観賞対象から告白されました。
「まだわからないのか、私はずっとそう言っているじゃないか」
突然の告白に、わたしは目を丸くした。到底信じられない。だから、震える唇でつぶやく。
「だ、だって……貴方はタチアナが好きだとばかり」
「何だって! どこでそんな勘違いをしたんだ」
「最初に、ダンスのレッスンをした日に……貴方はタチアナを見ていたから」
混乱した頭で何とか言うと、ジェレミアは一瞬呆気にとられたような顔をして、楽しそうに笑いだす。彼がなぜおかしいのかわからないわたしは、置いてけぼりを食らったように感じ、苛立ちを感じた。
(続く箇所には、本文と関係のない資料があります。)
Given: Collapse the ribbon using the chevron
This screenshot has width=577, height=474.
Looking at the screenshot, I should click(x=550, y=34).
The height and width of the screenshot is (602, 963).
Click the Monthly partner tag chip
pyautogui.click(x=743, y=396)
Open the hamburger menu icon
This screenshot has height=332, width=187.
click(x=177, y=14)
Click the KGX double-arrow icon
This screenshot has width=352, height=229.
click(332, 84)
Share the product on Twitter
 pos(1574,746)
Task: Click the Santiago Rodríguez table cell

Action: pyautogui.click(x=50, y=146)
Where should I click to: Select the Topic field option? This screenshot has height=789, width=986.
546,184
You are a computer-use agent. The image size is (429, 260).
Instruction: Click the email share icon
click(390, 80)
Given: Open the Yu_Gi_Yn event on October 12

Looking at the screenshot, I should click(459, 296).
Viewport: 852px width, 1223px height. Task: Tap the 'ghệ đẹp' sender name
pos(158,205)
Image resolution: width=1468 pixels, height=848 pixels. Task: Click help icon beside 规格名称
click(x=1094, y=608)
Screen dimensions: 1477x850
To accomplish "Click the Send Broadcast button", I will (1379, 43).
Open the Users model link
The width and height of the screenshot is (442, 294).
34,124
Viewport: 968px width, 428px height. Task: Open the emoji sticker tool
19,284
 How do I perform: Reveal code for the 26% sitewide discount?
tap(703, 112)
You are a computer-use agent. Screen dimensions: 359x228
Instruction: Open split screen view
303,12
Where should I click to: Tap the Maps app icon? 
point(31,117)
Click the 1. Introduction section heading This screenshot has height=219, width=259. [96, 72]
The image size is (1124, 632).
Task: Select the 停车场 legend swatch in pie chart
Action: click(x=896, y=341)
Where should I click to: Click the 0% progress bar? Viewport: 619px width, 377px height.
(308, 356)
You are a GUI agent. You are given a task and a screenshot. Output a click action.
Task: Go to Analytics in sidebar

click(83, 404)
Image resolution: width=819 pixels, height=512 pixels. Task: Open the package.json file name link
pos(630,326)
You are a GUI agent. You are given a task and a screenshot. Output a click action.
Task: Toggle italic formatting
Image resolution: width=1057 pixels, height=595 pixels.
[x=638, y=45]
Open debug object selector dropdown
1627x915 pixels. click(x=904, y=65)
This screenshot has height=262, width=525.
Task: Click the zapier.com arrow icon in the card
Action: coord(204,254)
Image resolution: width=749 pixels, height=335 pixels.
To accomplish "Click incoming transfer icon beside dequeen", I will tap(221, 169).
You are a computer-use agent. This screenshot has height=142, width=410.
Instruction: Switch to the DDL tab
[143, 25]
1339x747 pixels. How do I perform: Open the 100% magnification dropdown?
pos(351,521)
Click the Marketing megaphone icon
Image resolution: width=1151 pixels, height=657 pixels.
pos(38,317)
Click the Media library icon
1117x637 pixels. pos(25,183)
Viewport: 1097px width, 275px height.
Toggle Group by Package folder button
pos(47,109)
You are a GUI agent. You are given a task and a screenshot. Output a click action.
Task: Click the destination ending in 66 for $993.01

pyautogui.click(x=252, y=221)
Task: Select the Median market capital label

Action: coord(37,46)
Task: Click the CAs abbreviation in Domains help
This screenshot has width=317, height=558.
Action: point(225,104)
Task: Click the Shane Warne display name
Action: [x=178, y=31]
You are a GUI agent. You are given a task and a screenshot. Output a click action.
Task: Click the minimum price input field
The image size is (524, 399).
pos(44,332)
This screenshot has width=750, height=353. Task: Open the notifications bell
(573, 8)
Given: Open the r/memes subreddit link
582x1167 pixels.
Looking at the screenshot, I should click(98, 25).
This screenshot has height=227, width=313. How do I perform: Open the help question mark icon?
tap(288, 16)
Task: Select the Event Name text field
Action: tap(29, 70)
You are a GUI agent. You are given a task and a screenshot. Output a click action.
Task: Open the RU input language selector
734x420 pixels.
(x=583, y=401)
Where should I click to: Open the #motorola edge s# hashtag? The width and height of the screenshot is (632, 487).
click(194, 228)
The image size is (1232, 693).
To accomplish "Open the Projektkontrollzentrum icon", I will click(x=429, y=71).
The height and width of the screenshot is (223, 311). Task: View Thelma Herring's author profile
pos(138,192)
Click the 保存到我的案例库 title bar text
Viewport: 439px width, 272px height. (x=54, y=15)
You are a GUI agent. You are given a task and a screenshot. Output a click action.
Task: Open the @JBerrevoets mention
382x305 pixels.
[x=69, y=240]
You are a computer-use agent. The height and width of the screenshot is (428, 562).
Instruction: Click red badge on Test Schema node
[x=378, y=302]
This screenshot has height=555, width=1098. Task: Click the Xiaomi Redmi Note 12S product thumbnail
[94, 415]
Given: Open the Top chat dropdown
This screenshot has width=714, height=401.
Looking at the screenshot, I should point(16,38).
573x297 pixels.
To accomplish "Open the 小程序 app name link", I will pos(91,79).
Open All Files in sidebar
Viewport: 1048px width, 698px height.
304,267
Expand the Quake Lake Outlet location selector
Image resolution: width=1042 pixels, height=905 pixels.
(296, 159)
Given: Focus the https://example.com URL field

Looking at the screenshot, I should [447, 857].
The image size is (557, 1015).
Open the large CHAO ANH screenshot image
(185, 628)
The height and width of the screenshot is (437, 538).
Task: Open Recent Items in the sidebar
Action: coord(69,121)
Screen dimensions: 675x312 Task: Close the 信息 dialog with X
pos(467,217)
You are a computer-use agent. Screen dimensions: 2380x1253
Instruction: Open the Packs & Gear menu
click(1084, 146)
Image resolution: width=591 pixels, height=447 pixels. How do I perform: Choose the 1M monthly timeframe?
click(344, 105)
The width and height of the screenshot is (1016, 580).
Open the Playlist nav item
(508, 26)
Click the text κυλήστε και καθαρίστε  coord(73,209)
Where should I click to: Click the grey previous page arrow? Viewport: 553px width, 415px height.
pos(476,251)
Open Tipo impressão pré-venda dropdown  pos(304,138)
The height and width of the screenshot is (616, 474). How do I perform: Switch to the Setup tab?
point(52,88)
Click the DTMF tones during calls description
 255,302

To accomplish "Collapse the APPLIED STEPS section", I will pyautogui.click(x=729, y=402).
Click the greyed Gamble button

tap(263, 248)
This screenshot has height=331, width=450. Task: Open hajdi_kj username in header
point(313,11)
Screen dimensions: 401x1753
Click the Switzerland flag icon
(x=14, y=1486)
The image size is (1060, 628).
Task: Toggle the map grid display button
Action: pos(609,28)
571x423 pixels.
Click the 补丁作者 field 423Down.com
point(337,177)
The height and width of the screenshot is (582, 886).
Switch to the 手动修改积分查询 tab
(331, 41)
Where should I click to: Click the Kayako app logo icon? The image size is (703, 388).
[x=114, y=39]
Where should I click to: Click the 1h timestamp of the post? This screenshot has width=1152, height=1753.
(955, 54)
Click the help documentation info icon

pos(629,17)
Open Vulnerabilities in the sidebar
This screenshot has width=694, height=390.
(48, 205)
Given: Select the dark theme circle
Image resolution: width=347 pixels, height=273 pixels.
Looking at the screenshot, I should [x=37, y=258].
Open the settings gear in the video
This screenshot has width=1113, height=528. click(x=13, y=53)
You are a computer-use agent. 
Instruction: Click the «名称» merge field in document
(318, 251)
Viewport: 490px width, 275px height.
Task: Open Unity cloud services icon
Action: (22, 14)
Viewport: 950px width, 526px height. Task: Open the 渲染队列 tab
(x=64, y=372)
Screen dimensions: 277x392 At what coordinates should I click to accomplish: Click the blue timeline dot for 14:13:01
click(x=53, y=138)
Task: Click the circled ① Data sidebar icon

「原因はそれか。実は、彼女とブルーノには私の気持ちを話してあるんだ。それとなく協力してくれるように頼んでね。彼女を見ていた理由はそれだよ。
だが会わせてみれば、タチアナはかなり君が気に入ったらしいね。彼女はいい友人だが、あくまでもブルーノの妻だ、私が妻にしたいのは君だけだよ」
「そ、それじゃあ……」
言ってもいいのだろうか――貴方が好きだと、愛していると。わたしの眼差しに浮かんだ思いをすくいとるように、彼は言った。
「ああ、私は君を愛している」
ちゃんと聞こえた。空耳ではない、ちゃんと聞こえた!
彼の目をじっと見る。その口が「冗談だ」と言わないか心配だった。しかし、彼は黙っている。ふざけている様子もない。わたしは確信した。
嘘ではないのだ。
その事実に、目頭が熱くなる。彼は口もとを押さえたわたしに向け、さらに言葉を重ねる。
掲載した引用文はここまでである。